Branded Medicines: Patented, innovative drugs with high cost due to exclusivity.
Branded Generics (87% share): Off-patent drugs sold under brand names at higher prices than true generics.
Problem: Patients face higher costs without receiving innovation benefits—called the 'worst of both worlds.'
3. Weaknesses in India’s Pharmaceutical Regulation
Delayed Safeguards: Good Manufacturing Practices (GMP), inspections, and pharmacy vigilance were adopted late.
Fragmented Policy: Reforms came through piecemeal notifications, not holistic laws.
Institutional Fragmentation:
- CDSCO (Central Drugs Standard Control Organization): Approves new drugs, imports, trials.
- State Drug Regulatory Authorities (SDRAs): Handle licensing, monitoring, prosecutions.
- DTAB, DCC, CDL: Advisory, coordination, and testing roles.
Issue: Centre–State division leads to duplication, weak enforcement, and gaps in accountability.
4. Key Challenges in Drug Quality & Regulation
Enforcement Weakness: Overlapping jurisdictions, weak penalties, and poor monitoring.
State-Level Constraints: Lack of labs, inspectors, and technical training; inadequate resources reduce the ability to check spurious/substandard drugs.
Dependence on Imports: APIs largely sourced from China and Taiwan, creating supply chain and quality risks.
Financial Constraints: Regulators depend on delayed government funds, affecting efficiency.
Lack of Transparency: No centralized database of manufacturers, unclear timelines, poor record-keeping.
Pharmacy vigilance Gaps: Limited reporting of adverse drug reactions (ADR), weak communication of outcomes.
Data Integrity Issues: Several Indian firms flagged for unreliable research and testing practices.
5. Consumer Behavior & Trust Deficit
Most patients prefer branded generics despite the availability of cheaper true generics.
Reasons: Aggressive marketing by pharmaceutical companies and lack of government-led awareness campaigns.

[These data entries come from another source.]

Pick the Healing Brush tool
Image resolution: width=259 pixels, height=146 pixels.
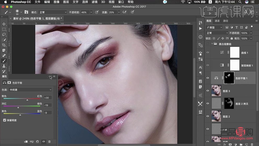tap(4, 56)
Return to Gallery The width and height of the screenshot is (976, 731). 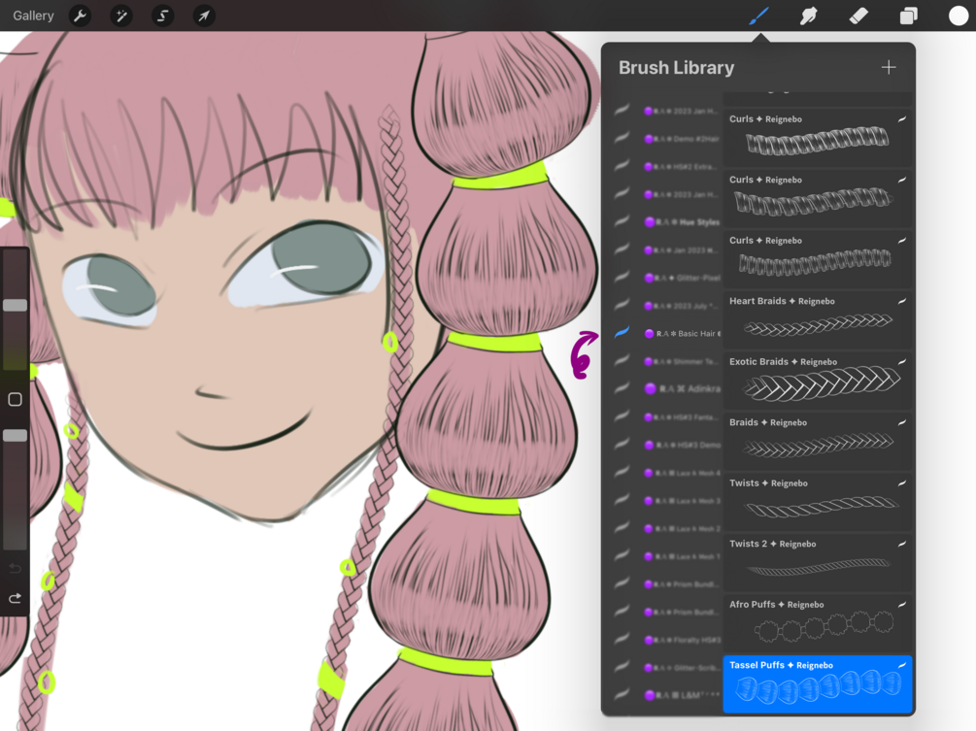pos(34,16)
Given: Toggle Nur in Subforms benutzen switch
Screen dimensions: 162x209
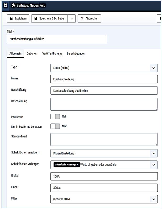Looking at the screenshot, I should [55, 126].
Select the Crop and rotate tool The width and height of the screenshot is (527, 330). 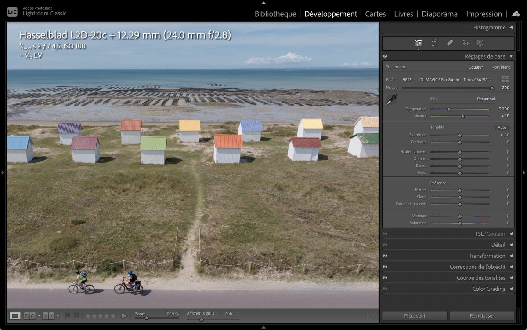pyautogui.click(x=434, y=43)
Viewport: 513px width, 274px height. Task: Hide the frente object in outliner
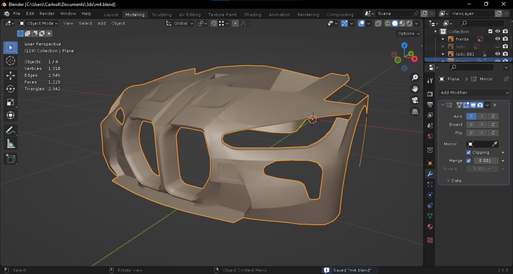point(498,39)
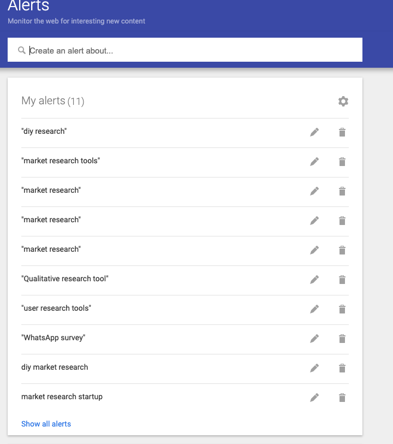The height and width of the screenshot is (444, 393).
Task: Open the My alerts settings gear
Action: (x=343, y=101)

Result: Erosion of trust in both domestic consumers and international markets.
6. Regulatory Measures Taken
Strengthening of States’ Drug Regulatory System (SSDRS) – support for labs and regulators.
2008 Amendment to DCA – stricter penalties for spurious drugs, some offences made non-bailable.

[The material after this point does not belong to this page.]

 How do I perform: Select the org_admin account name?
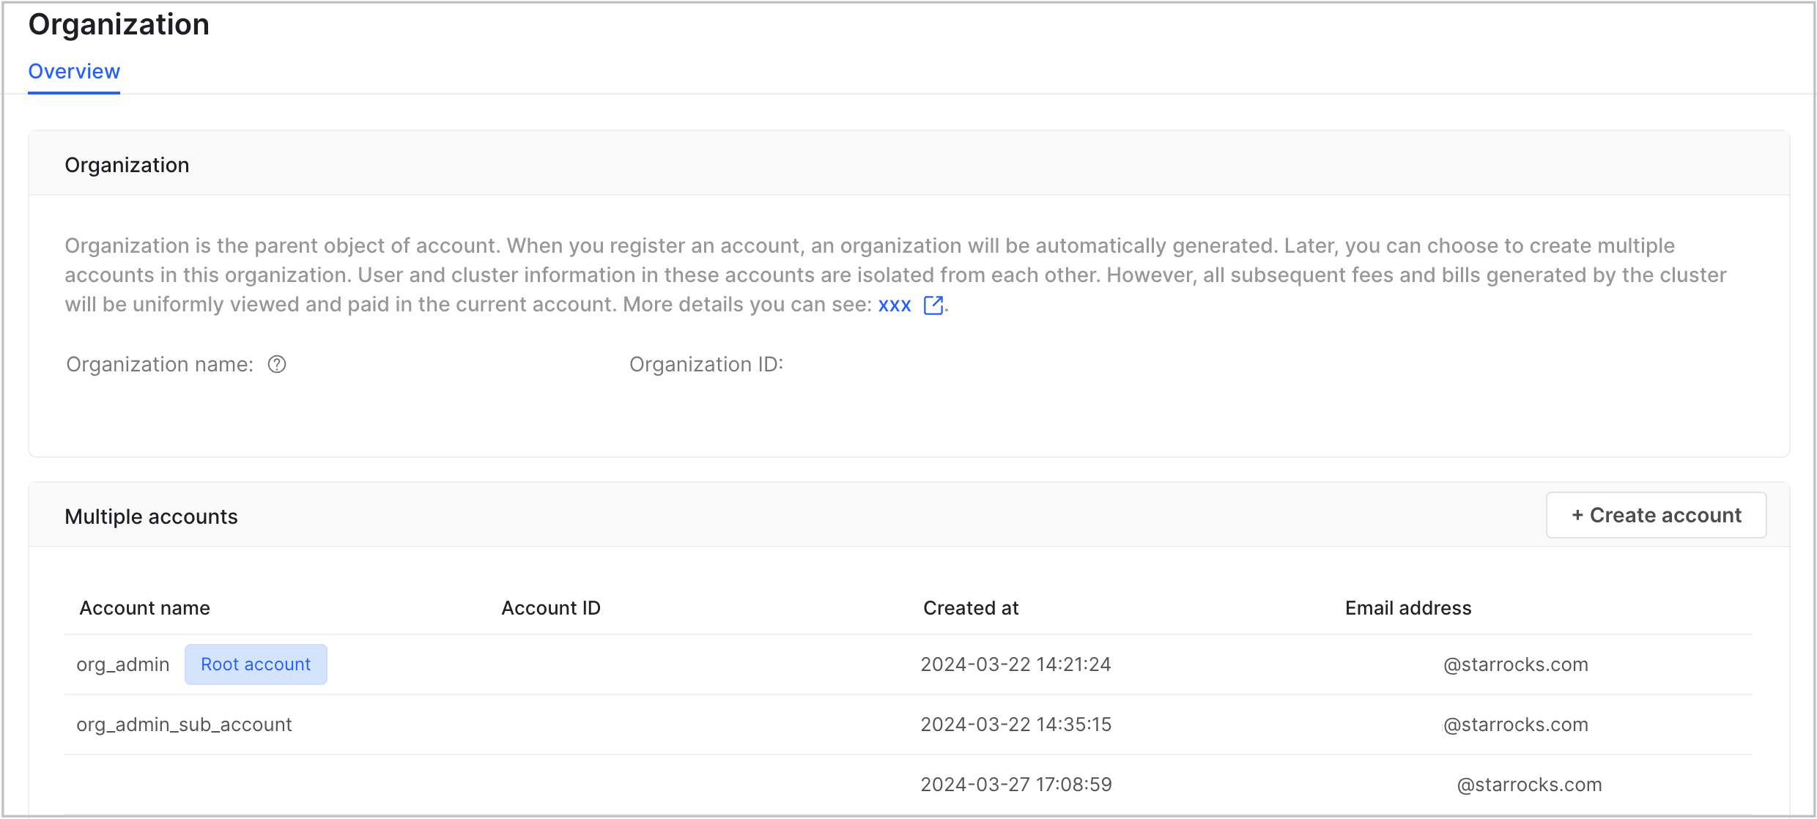[123, 664]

Mandatory Inspections before granting manufacturing licenses (Rules, 1945).
Schedule M Revision – adoption of WHO-GMP standards.

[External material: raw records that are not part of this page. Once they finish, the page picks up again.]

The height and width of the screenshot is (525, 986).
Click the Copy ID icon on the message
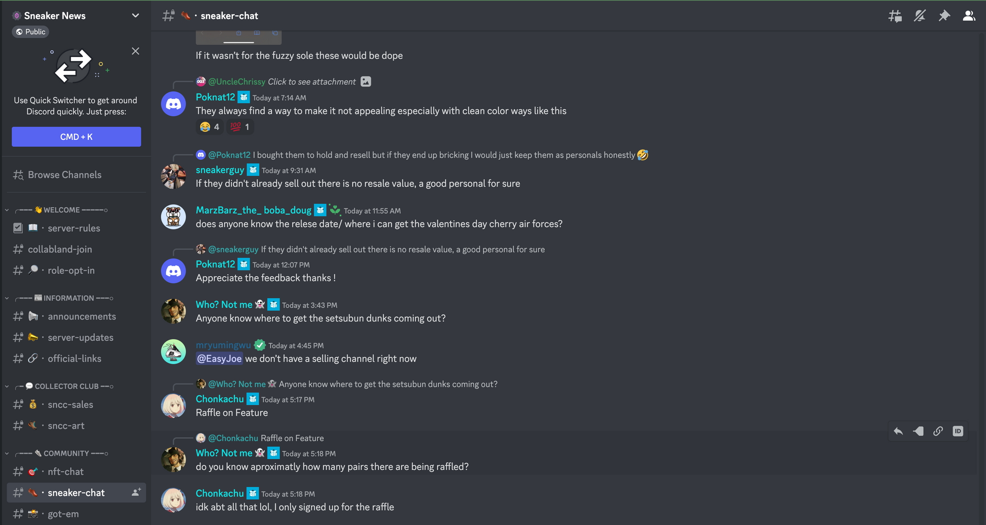point(958,430)
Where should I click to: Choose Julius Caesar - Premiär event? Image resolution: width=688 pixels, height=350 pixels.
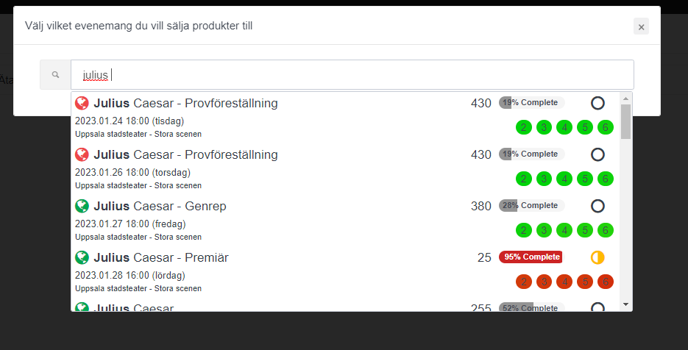(x=161, y=257)
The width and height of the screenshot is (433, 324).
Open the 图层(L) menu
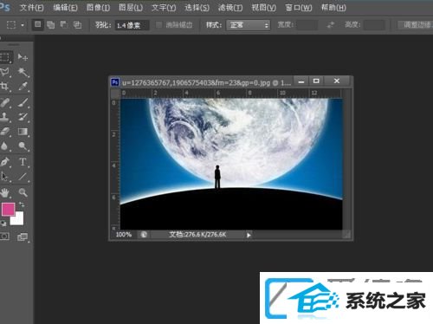[131, 8]
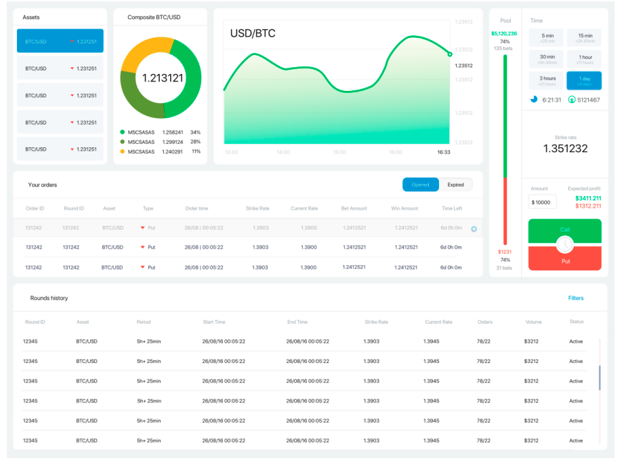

Pharmaceuticals Technology Up gradation Assistance Scheme (PTUAS) – financial support for small units (turnover < ₹500 crore).
Special Courts – fast-track cases under the Drugs and Cosmetics Act.
7. New Frontiers in Drug Sales
Online Pharmacies: Studies show unsafe practices (delivery without prescription).
Retail Chains: Evidence of better quality control and small reduction in prices; potential if strictly regulated.
8. Way Forward
Strengthened Regulation: More funding for inspections, licensing, and testing.
Financial Autonomy: Regulators should generate and manage their own revenue.
Digital Reforms: Centralized drug database, real-time pharmacy vigilance through digital reporting, better record-keeping and transparency.
Consumer Awareness: Sustained campaigns to promote trust in generics.
Uniform National Standards: Greater centralization of regulatory powers in CDSCO, better coordination with SDRAs.
Capacity Building: Training drug inspectors, upgrading labs, and ensuring adequate staff at both Centre and state level.
9. Conclusion
India’s pharmaceutical industry is a pillar of global healthcare, but its reputation is at risk due to regulatory lapses, over-reliance on branded generics, and weak consumer trust.
To sustain its role as the 'Pharmacy of the World', India must:
- Shift from reactive to proactive regulation.
- Strengthen Centre–State cooperation.
- Improve consumer awareness about true generics.
- Invest in digital monitoring and robust inspections.
Success in these reforms will secure India’s global reputation, safeguard domestic public health, and support its economic future.